Dívida do país em títulos cresceu 13% no ano

Stênio Ribeiro / ABr

O Tesouro Nacional resgatou R$ 54 bilhões em títulos no mês de julho, superando os R$ 51,6 bilhões de emissões de títulos públicos no mês. Apesar disso, o total da Dívida Pública Mobiliária Federal Interna cresceu 1,84% em relação ao mês anterior e chegou a R$ 915,67 bilhões, por causa dos pagamentos de juros da dívida. No ano, o aumento foi de R$ 105,41 bilhões, ou 13,01% na comparação com os R$ 810,26 bilhões de dezembro do ano passado.

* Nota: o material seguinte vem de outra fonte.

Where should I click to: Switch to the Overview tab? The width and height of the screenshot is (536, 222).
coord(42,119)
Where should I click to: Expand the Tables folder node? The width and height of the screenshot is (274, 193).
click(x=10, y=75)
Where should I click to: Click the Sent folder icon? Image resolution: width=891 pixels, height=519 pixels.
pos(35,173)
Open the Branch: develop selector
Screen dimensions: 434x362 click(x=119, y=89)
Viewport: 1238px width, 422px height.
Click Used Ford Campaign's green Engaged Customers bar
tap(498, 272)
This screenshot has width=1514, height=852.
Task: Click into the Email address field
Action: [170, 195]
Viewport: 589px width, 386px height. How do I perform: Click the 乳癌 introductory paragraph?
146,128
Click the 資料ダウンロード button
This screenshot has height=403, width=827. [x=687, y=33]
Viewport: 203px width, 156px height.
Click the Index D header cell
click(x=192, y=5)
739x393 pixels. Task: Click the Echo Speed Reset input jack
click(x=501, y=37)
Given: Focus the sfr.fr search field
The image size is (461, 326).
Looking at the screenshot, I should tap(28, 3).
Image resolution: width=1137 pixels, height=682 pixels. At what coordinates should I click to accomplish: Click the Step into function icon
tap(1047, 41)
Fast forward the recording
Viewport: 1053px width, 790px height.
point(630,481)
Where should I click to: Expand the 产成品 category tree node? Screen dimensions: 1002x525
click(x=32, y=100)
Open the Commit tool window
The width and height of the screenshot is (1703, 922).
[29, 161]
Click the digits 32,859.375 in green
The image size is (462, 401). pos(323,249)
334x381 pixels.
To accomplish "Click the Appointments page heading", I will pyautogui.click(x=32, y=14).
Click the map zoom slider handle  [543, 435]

Os números foram anunciados hoje (22) pelo coordenador de Operações da Dívida Pública do Tesouro, Paulo Fontoura Valle. Ele disse que R$ 47 bilhões dos resgates eram referentes a títulos com vencimento no mês e R$ 7 bilhões resultaram de operações de compra ou troca antecipada de Letras Financeiras do Tesouro (LFT), medida necessária para reduzir o excesso de liquidez bancária, conforme acrescentou o chefe do Departamento de Operações de Mercado Aberto do Banco Central, Ivan Gonçalves.

Os analistas do Tesouro e do BC divulgaram o relatório referente a julho, no qual se constata que o maior volume de títulos em poder do público continua atrelado à taxa básica de juros (Selic). O total aumentou de R$ 517,28 bilhões, em junho, para R$ 530,01 bilhões em julho, o que equivale a evolução de 57,13% para 57,88% na composição da dívida.

É alta, também, a parcela de títulos com correção prefixada, que somam R$ 204,84 bilhões, ou 22,40% do total. A seguir vêm, por ordem decrescente, R$ 125,41 bilhões (13,70%) atrelados a correções por índices de preços, R$ 32,82 bilhões (3,58%) corrigidos pelo câmbio e R$ 22,59 bilhões (2,47%) de títulos antigos com correção pela Taxa Referencial (TR). Paulo Valle enfatizou que o prazo médio da dívida aumentou de 27,1 meses, em junho, para 27,6 meses.

De acordo com o relatório, a dívida com vencimento nos próximos 12 meses soma R$ 404, 26 bilhões, ou 44,15% do total de títulos em poder do público; R$ 239,36 bilhões (26,14%) vencem entre um e dois anos. Os títulos restantes, no valor de R$ 272,05 bilhões vão vencer de agosto de 2007 em diante.

Ivan Gonçalves explicou que o BC interveio 17 vezes no mercado, no mês de julho, com vistas a administrar a liquidez de curtíssimo prazo das reservas bancárias. Em 11 delas, no início do mês, com volume financeiro médio de R$ 14,5 bilhões, tomou recursos a juros de 19,72% em operações compromissadas de um a cinco dias úteis; e nas demais intervenções, na segunda metade de julho, pagou taxa de 19,78% em operações menores, com volume médio de R$ 2,9 bilhões.